Untitled (Death Kite)


65" × 79.5" × 30"

silk, reed, bamboo, thread, steel, hydrostone, copper leaf, acrylic, vinyl, wood, faux fur

filed in: 2022 Fiber Garments Object Kites

Kites are often flown on what is known as tomb-sweeping day, a day where the door of the netherworld is open. Kites are flown to traverse the realm of the living and send love and grief to those who have passed. Analogies for death (transitioning, passing) mimic the language of what it means to be transgender. Here, the kite is formed by the shape of patternmaking blocks fit to the artist’s size and loosely held by the artist’s hand as a ceremonial object.

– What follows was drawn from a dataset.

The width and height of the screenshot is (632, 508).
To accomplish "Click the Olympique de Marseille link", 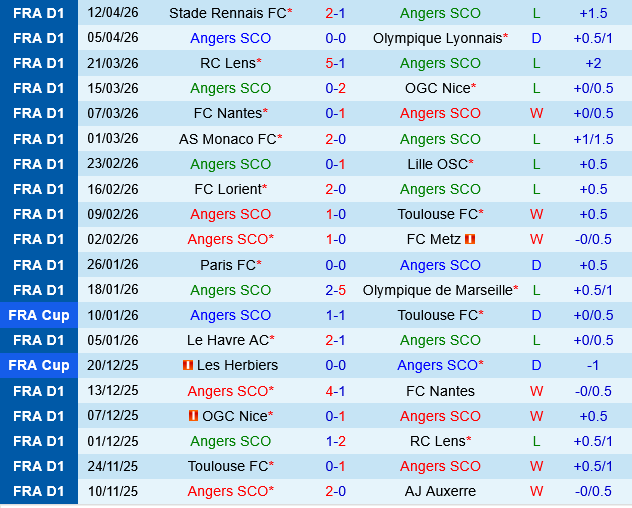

The artist is on a beach flying a kite. The kite does not fly very well.
A ceremonial looking kite is held up with two metal poles. A plaster hand holds the kiteline.
A close-up image of a plaster hand holding a braided kiteline. The plaster hand is missing the ring and pinky fingers. (because I accidentally dropped it oops)
The artist is on the beach lifting their kite piece by its towline.
The artist is running on the beach desperately trying to get their so-called kite to fly.
The kite is balanced such that it is standing up on the beach sand without falling over.
The kite is captured with a flash photo such that the copper foil and daoist bagua symbols glow.